**Description of the task:** Please report every line in the entries that contains the string "Board".

[Opening Data in this exercise section]

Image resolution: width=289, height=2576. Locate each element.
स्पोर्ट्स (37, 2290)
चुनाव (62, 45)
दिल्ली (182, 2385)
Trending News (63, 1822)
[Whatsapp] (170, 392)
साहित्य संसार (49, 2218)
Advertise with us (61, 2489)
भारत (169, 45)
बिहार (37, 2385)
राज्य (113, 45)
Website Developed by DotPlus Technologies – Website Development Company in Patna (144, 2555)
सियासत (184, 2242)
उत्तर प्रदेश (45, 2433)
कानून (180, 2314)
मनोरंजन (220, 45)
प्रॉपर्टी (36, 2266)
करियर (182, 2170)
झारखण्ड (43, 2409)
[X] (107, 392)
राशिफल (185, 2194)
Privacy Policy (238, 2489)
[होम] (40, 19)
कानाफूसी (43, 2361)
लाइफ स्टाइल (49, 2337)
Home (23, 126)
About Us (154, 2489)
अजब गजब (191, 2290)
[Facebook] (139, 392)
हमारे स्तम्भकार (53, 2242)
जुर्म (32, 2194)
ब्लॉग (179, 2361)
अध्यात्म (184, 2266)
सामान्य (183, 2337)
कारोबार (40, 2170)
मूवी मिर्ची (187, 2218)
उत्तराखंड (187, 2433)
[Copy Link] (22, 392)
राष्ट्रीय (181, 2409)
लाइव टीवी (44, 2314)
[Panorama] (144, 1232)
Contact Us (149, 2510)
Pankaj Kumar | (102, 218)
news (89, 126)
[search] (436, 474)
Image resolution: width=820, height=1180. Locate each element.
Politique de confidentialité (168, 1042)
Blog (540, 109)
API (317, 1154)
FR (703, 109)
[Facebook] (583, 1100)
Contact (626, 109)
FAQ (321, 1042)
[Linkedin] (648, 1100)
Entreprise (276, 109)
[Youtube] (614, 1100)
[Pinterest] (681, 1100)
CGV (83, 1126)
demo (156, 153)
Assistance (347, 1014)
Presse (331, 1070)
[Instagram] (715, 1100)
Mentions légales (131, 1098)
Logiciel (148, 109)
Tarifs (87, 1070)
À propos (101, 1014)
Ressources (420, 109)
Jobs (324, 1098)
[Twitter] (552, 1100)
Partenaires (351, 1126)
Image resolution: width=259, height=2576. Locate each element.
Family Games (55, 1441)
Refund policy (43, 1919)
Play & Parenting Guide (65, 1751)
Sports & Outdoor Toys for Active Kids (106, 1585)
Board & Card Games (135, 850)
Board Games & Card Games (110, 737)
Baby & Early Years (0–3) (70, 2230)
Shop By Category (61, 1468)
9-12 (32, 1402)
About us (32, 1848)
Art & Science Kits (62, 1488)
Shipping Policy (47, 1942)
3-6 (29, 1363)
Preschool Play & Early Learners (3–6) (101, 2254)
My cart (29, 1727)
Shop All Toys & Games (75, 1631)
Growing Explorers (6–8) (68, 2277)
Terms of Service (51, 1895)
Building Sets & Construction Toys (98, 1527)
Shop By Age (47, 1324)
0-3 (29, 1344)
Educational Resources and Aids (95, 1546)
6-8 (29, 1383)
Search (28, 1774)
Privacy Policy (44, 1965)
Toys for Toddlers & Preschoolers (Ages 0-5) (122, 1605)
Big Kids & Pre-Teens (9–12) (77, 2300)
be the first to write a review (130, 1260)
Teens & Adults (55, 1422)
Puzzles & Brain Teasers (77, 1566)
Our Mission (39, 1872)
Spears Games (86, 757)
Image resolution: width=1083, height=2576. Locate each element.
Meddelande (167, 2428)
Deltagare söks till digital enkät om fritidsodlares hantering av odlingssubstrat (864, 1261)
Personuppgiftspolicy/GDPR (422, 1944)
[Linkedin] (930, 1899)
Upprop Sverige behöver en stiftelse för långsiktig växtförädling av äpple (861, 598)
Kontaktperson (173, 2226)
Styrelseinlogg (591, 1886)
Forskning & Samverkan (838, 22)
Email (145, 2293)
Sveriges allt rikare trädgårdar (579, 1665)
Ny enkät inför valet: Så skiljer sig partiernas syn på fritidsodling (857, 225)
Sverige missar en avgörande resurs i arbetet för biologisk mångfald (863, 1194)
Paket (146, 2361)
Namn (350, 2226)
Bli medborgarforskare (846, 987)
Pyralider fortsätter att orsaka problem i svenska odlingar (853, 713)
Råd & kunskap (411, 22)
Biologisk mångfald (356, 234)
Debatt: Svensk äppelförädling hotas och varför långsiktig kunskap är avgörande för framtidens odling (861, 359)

[Closing Data in this exercise section]

**Result of this exercise:**
Board & Card Games (135, 850)
Board Games & Card Games (110, 737)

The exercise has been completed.